## Task item
Verbatim copy without pictures. Please print every entry as it stands.

## Records shown
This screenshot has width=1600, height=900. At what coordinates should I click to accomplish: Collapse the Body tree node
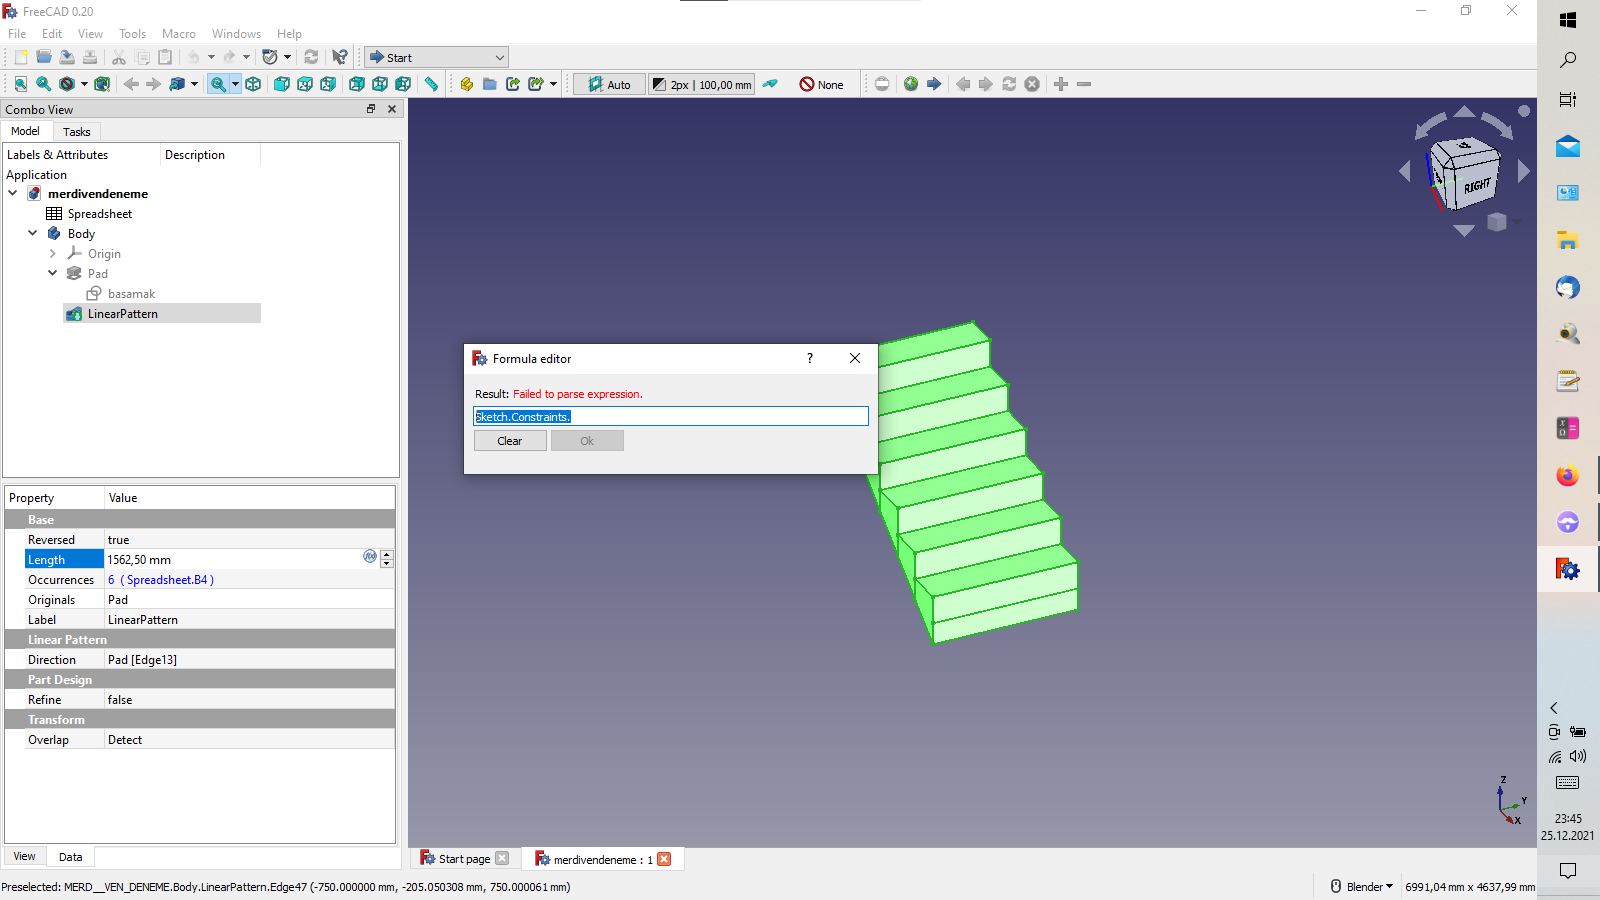[x=33, y=233]
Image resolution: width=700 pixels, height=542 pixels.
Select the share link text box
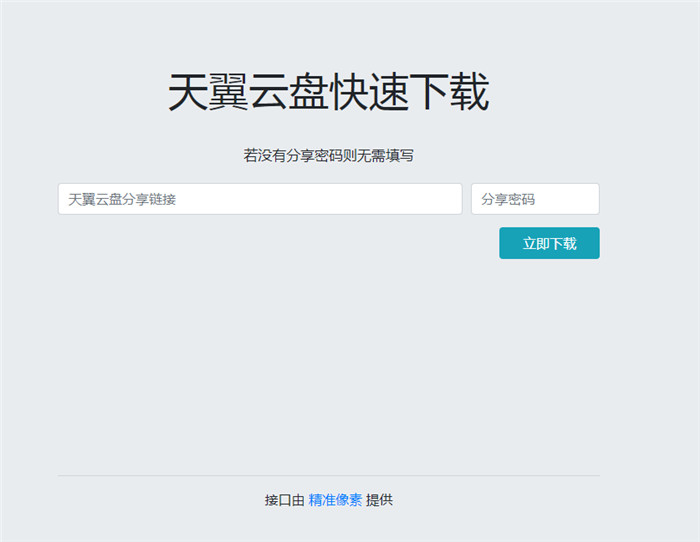point(260,199)
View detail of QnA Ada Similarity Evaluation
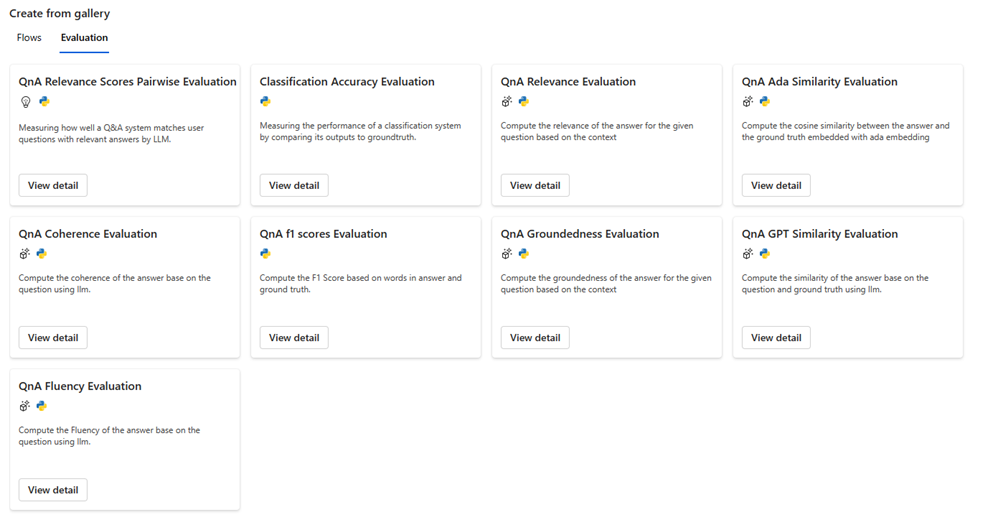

## Expected answer
This screenshot has width=1600, height=900. At what coordinates should I click to accomplish: Collapse the Body tree node
[x=33, y=233]
Image resolution: width=700 pixels, height=542 pixels.
Select the share link text box
point(260,199)
View detail of QnA Ada Similarity Evaluation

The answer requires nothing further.